» **Exercise tasks**:
#1 In the thread on exceptions and error handling, whose code handled online prepaid transactions in the middleware?
#2 Echo part of the thread on exceptions and error handling, beginning at the words "Effectively every OO" and stopping after "to the side.".
#3 Proceed with the thread on exceptions and error handling, picking up after its last sentence.

» **Source**:
◆ ◆ ◆ ◆ ◆ ◆ ◆

Agree with your analysis though: it's essentially a partial function, so the range (codomain) of the function includes "no defined output for the specified input". It's therefore not a bug to return "not found". An algebraic datatype like Either/Optional/Result allows that to be encoded in the type system, and so provides explicit support syntactically and semantically for handling the situation.

I don't think C# supports sum types (though may well be wrong there, not so close to the language). Assuming not, the question is how to achieve the desired outcomes. Those might reasonably be one or more of:

* minimise the risk of null de-reference

* maintain performance

* be idiomatic

* be understandable

* be explicit

If (and it's a big if) the only language options are nulls and exceptions, there's not a clear winner there. So exploring the tradeoffs does seem like a reasonable discussion.


Effectively every OO language does. Inherit and override behavior. Add a piece of indirection that allows the result to specify the type of view, etc. Think of `UserSearchResult SarchUser()` as returning either `ARealUserResult { int userId; string display = "showUserView" or `UserNotFoundResult { string display = "notFoundView" }` (you could easily add MultipleUsersMatchResult or UserRequiresAdminPrivilegesResult ...)


Agreed. This is the most obvious way fwd. Rust, Haskell, Elm, even Kotlin seems to come along nicely.

Exceptions and null for error cases are horrible and Java and Go are doomed. (semi-jokingly)


I would disagree that network failure is unusual. It is something you should expect to have happen and should consider reporting such conditions a core feature of your API design as much as the happy path, not something bolted to the side.

Exceptions are best reserved for conditions that should be impossible, but become possible for an exceptional reason (bugs, cosmic rays flipping the wrong bits, etc.)


It's really critical that you don't have to litter every single function call and conditional in your code with "if network error." There's plenty of "one in a million" corner cases beyond network errors that an industrial strength program needs to handle.

Exceptions let you put a single error handler higher up in the stack for the one in a million errors, like network errors.


If a network error is a possible, there is no reason for it to not be a first class feature of your API. You can bolt it on to the side using goto by another name, but you shouldn’t.


I think he never considered the exceptions to the something to be avoided since he wrote Java most of his professional career - which ended when he decided to quit programming and go sell ornamental flowers in his family business in his hometown.

The middleware we worked had libraries from other companies (e.g. online prepaid transactions were handled by code from a jar/lib from Ericsson). But in the case the platform threw an exception, we could still charge the customer using a slower process (i.e. there's a window of time where the customer could use data/talk in excess until we realize there's no more credit when processing the slower transaction).

For him it was important to write these exceptions well. If something went wrong in production, we couldn't turn off the system, and if we were not charging users when we should to, the company would be losing millions (it was in Brazil, ~200 mi at the time, and the telco had ~60mi users I think, with mother's day and big brother being the craziest days with millions of messages per second.)


Throwing exceptions is slow. Adding exception handling code itself has little to no overhead.

Only throw exceptions in exceptional cases, not for frequently expected outcomes.


Java exceptions build stacktrace at construct time, which makes for the fun fact that instantiating an exception is the majority of its cost. At least the last time I checked. Actually throwing it is some fifth of the cost.

This is relevant in the log-and-throw-e situations.

◆ ◆ ◆ ◆ ◆ ◆ ◆

Data listing
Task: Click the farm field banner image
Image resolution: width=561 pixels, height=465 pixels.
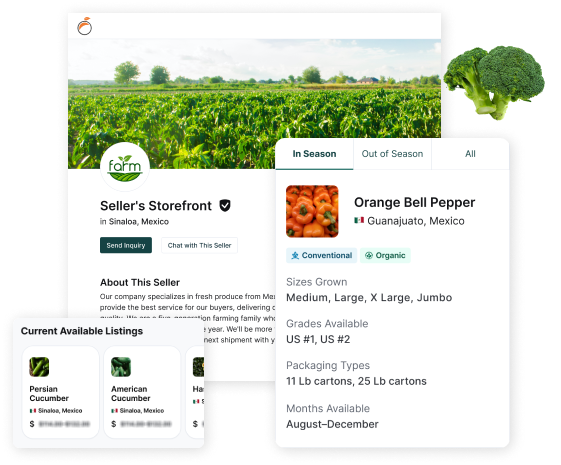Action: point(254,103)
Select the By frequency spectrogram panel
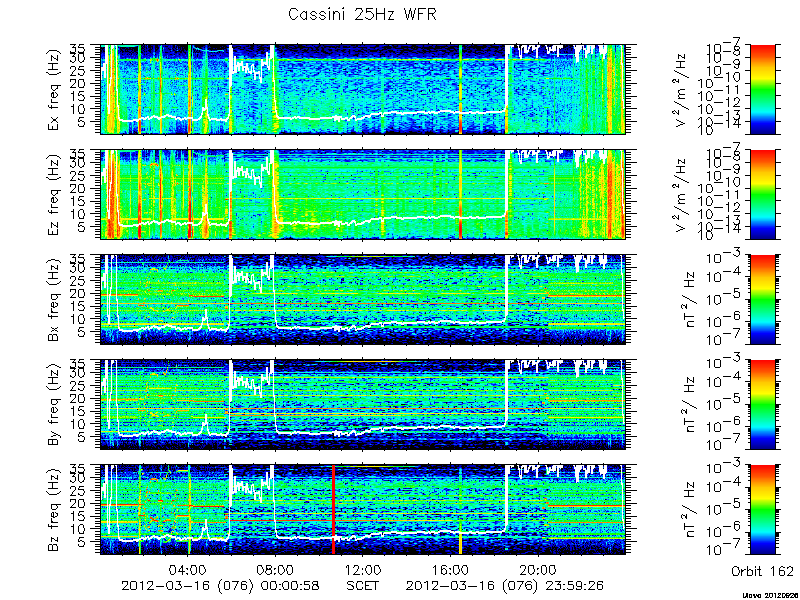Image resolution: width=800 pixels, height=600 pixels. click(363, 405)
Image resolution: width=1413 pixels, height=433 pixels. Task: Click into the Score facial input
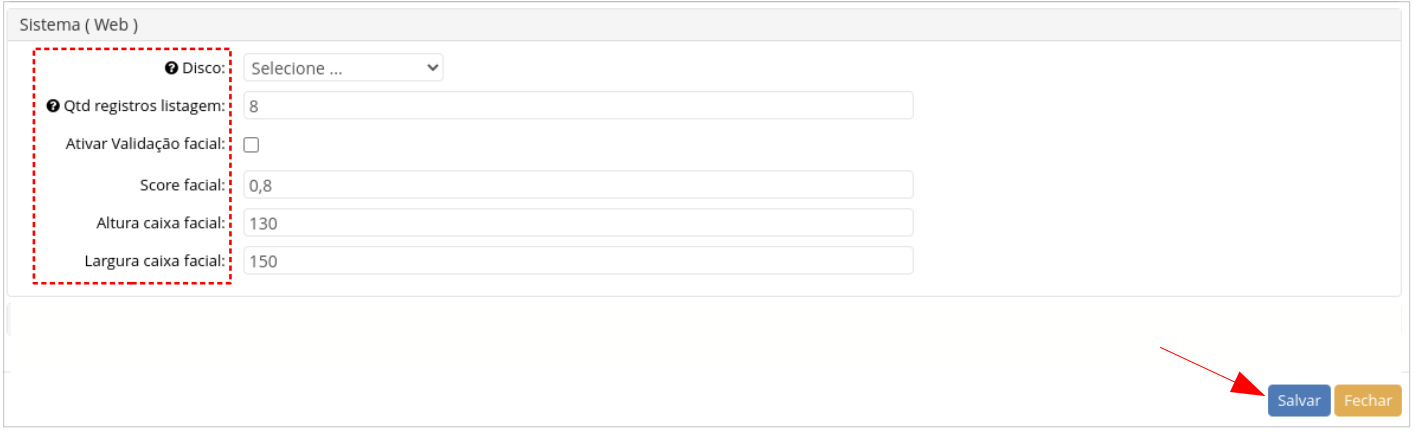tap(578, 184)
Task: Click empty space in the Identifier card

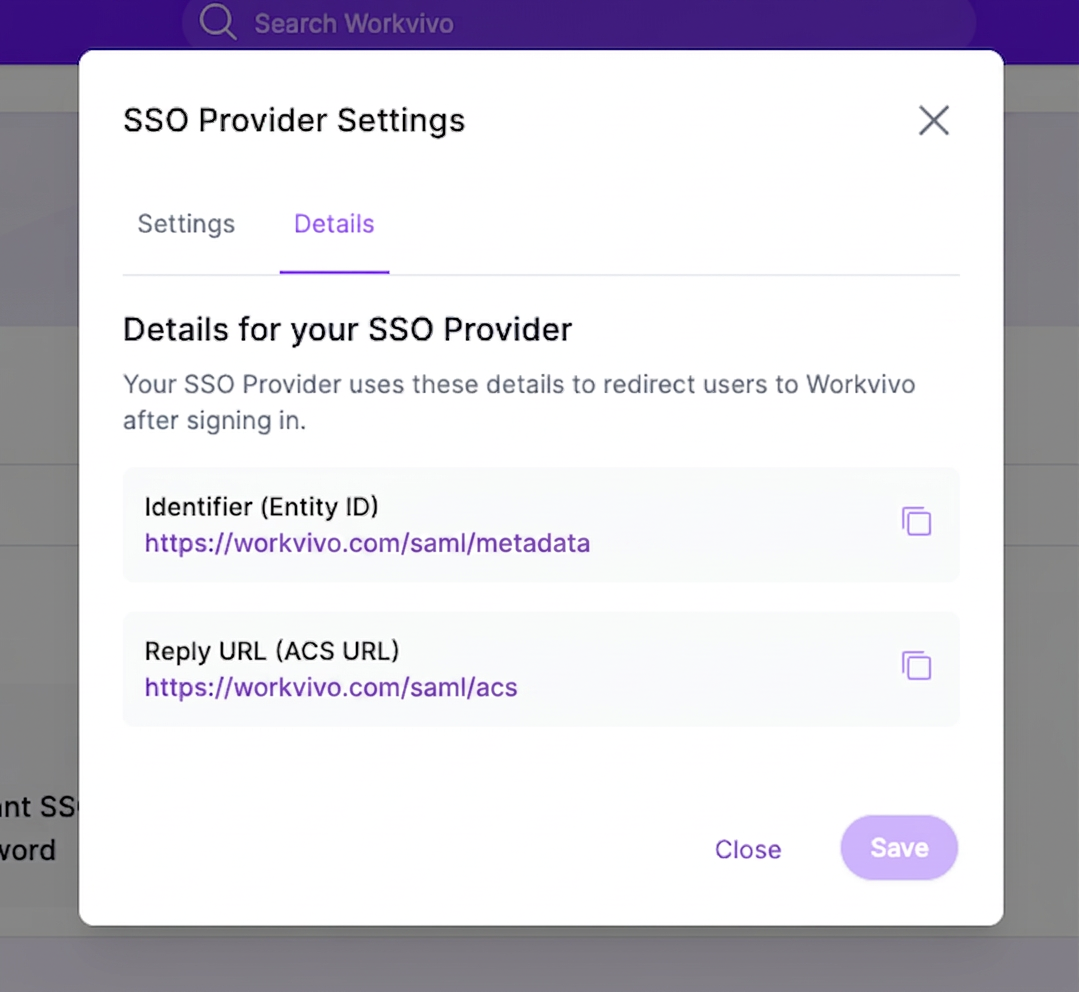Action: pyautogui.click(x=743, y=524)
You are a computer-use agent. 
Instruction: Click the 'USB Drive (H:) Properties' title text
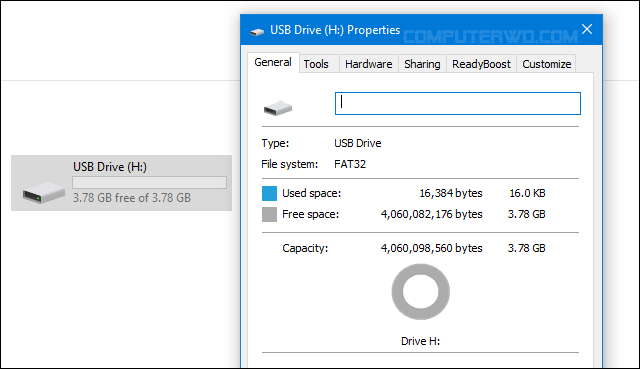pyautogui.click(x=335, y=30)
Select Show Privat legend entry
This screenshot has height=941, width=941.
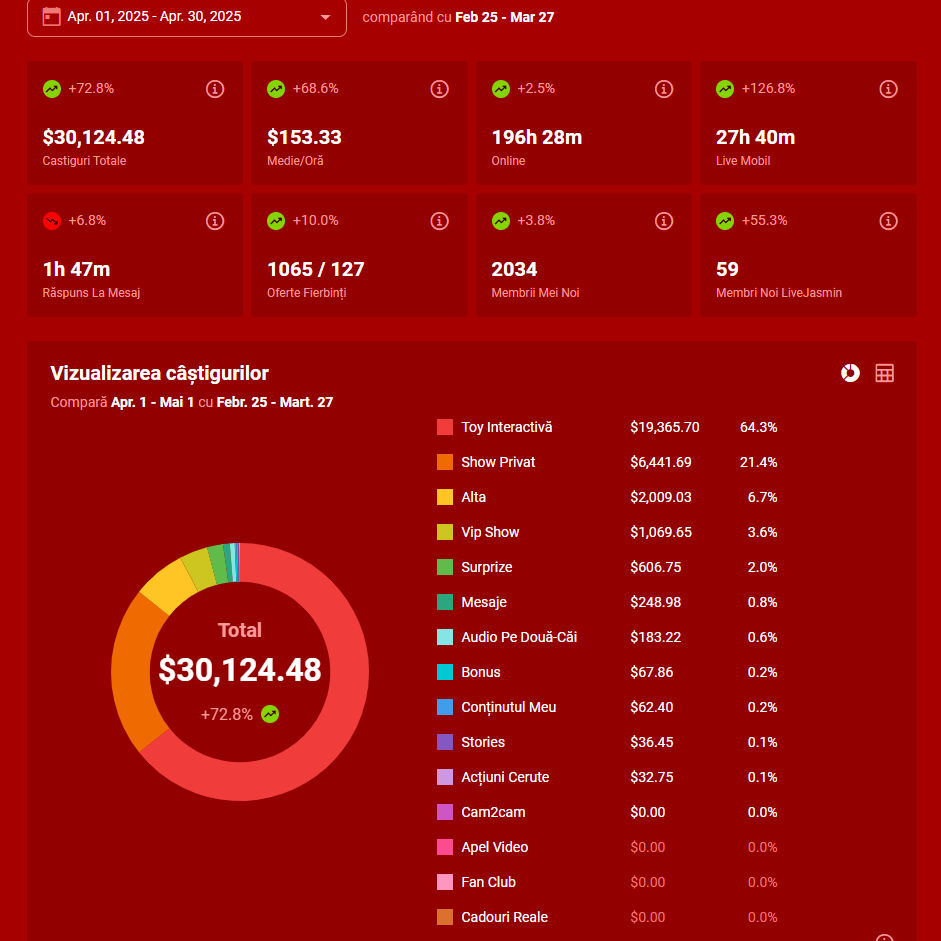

◆ ◆ ◆ ◆ ◆ ◆ ◆

» **Results by task**:
#1 Ericsson's code, from a jar/lib.

#2
Effectively every OO language does. Inherit and override behavior. Add a piece of indirection that allows the result to specify the type of view, etc. Think of `UserSearchResult SarchUser()` as returning either `ARealUserResult { int userId; string display = "showUserView" or `UserNotFoundResult { string display = "notFoundView" }` (you could easily add MultipleUsersMatchResult or UserRequiresAdminPrivilegesResult ...)


Agreed. This is the most obvious way fwd. Rust, Haskell, Elm, even Kotlin seems to come along nicely.

Exceptions and null for error cases are horrible and Java and Go are doomed. (semi-jokingly)


I would disagree that network failure is unusual. It is something you should expect to have happen and should consider reporting such conditions a core feature of your API design as much as the happy path, not something bolted to the side.

#3
Adding to that, assume any C++ code can throw exceptions unless it's specifically stated it won't.

If you're doing manual memory allocation in a function, your exception handling might be leaky. (gsl::finally is your friend.)


Imagine you're writing a function that parses an integer from a string. Would you let it throw an exception on failure?


Depends on whether you call the function `parse` or `tryParse`. :)

Throw if you expect that the input should never be invalid.

Don't throw, and do friendly logging and reporting of your parsing errors, if this is uncontrollable third party input.


> The longer the exception handling blocks in a file, the more likely the file is to contain bugs.

It is difficult to design a sophisticated error handling system. For various reasons. For example it is rarely talked about -- everybody focuses on how to get stuff working and errors aren't really hot topic people find interesting.

I think, given the above, you have most chance of success with really simple error handling systems. The simplest is to only handle things you can really handle at the current frame and let everything else filter to the top and interrupt entire process. It is not perfect but it has the virtue of being simple and easy to make foolproof.

> The Ignoring Interrupted Exception and Log and Throw patterns corelated with post-release defects in one of the projects they studied, but not all.

Interrupted exception does not happen in real usage in a lot of applications, especially backends, where the environment is very well controlled.

Log and throw can be a legitimate pattern. It makes sense when the exception travels outside some kind of boundary like module/library boundary. A REST API is an example of boundary and it is normal to log the error but still throw it (to the client). It also may possibly make sense to log additional information available in local scope and throw the error up the stack. It doesn't always make sense to convert the type of the exception to be able to add more information to it.


> Log and throw can be a legitimate pattern. It makes sense when the exception travels outside some kind of boundary like module/library boundary. A REST API is an example of boundary and it is normal to log the error but still throw it (to the client). It also may possibly make sense to log additional information available in local scope and throw the error up the stack. It doesn't always make sense to convert the type of the exception to be able to add more information to it.

Of course it's going to correlate with a bug. The whole point of log and throw is to make bugs easier to find!


> It also may possibly make sense to log additional information available in local scope and throw the error up the stack.

Like, time. This is why I often do "log and throw" or "log unexpected value and return it", depending on whether the code is exception-oriented or uses sum types instead. It's because time is an important piece of information to encode in an error log. When your error is caused by an external resource (e.g. RPC failure), you want to log it immediately to later be able to correlate it with external resource's logs or some other monitoring. If you don't the error may take some time to reach its final logging place - or, it may never reach it at all, if the application crashes in the meantime.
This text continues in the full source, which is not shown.